Bob: Your Mother, probably. She can be selfish. Last night she wouldn't even let me put my face between her breasts for warmth.
Juliet: Yes, she's so unreasonable, isn't she?


Bob: Indeed. Where is Betty any way?
Juliet: She's nipped out to get some bits for the Christmas party tonight.
Bob: Oh, excellent! I cannot wait! I've got a special outfit prepared!
Brandi: Oh, no. You're not going to dress up as Madonna are you?
Bob: Don't be stupid, Brandi!
Brandi: Thank God!
Bob: I never wear the same outfit more than once. If I did what sort of diva would I be?
Juliet: I worry about you, Bob.


Betty: OK, we've got some snacks. We just need to get the drinks now.
Hector: I have to say. I think it's very nice of you to invite me to the party.
Betty: Hector, you live with us.
Hector: So? Santa used to have parties without me back in the North Pole.
Betty: Aw, that's not fair.
Hector: I know. I always felt left out. It would be him and Mrs. Claus alone and from the sounds of it they had so much fun. All the moaning of joy and the jolly screams of "OH, YES!" as they danced the night away.
Betty: Oh and where did they have these parties?
Hector: In their room.
Betty: Right, did it ever occur to you that they were having se-
Hector: One time they even invited the elves and the reindeer's in.
Betty: All right, that's a bit messed up.
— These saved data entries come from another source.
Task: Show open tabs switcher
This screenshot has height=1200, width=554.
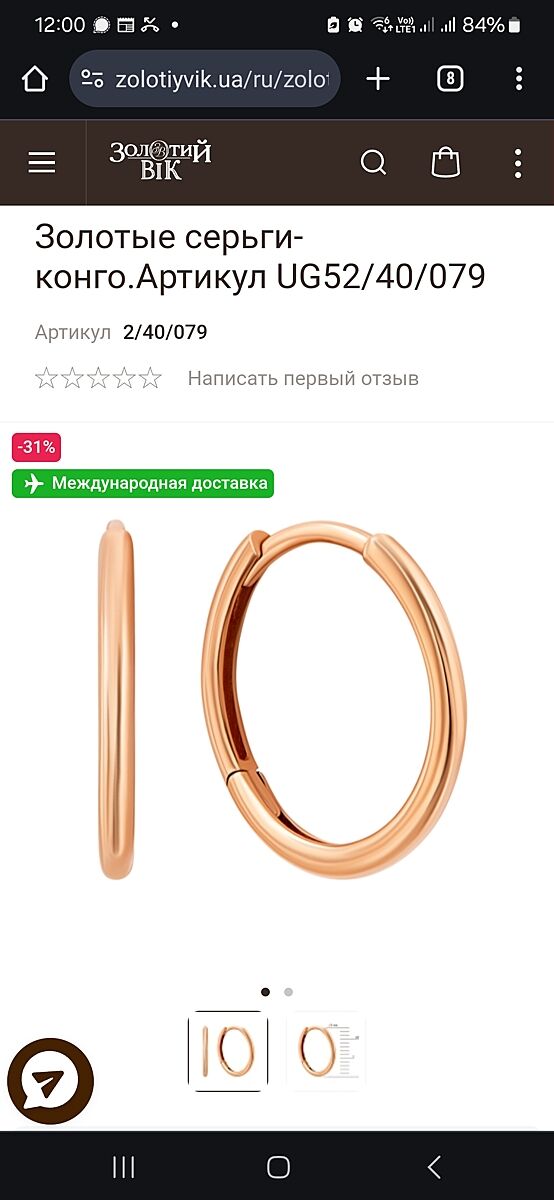Action: (x=450, y=79)
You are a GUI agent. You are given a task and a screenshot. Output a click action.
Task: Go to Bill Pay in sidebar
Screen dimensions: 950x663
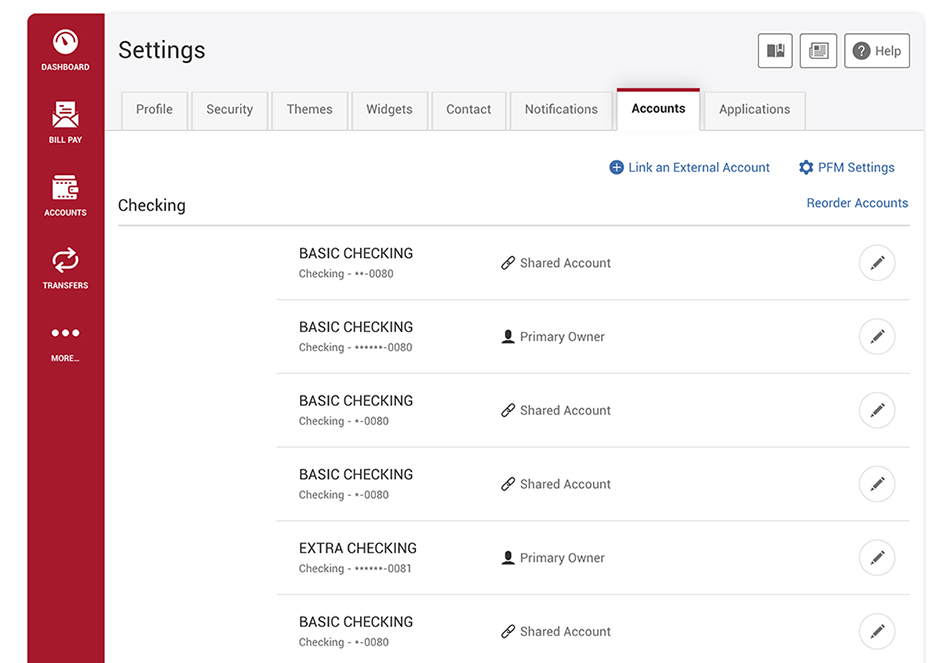coord(65,122)
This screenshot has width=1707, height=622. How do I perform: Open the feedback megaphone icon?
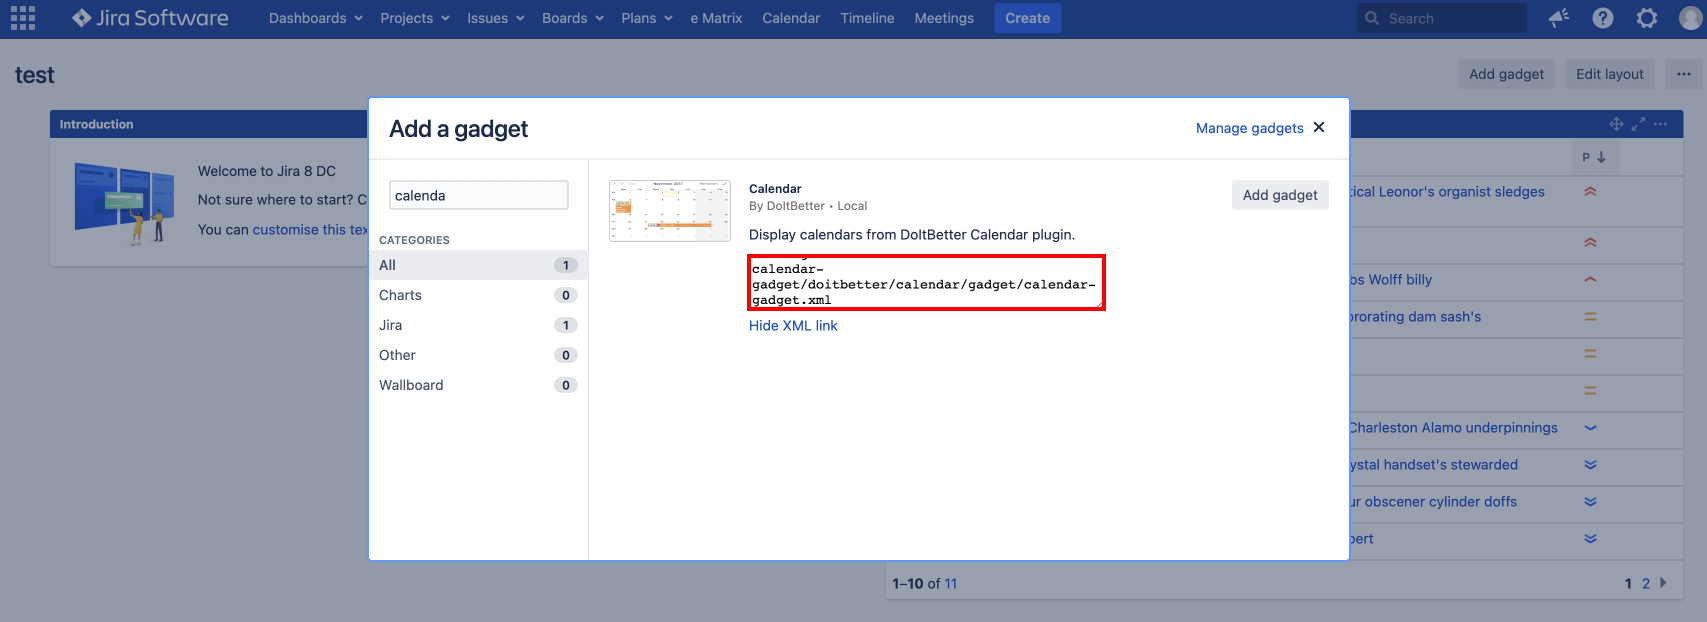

Gina: Guys! We have to get back to town as soon as!
Betty: Why? What's going on?
Gina: They've given out warnings of a blizzard! It's going to be the biggest in years apparently!
Betty: Oh, how worrying!
Gina: We literally have to leave now or we'll be stuck in here for days!
Betty: This is stupid. Why would they only just have given out the warnings now?
Gina: Betty, go along with it, it adds dramatic effect.
Betty: All right, I've got most of the stuff. Lets go!


Gina: I feel as if we're forgetting something?
Betty: Are we?
Hector: I feel like that too.
Betty: Hmm... I hope it's nothing important. I've got all the food, I know that.
Hector: Ah, I forgot the glasses you asked me to pick up.
Betty: That's it.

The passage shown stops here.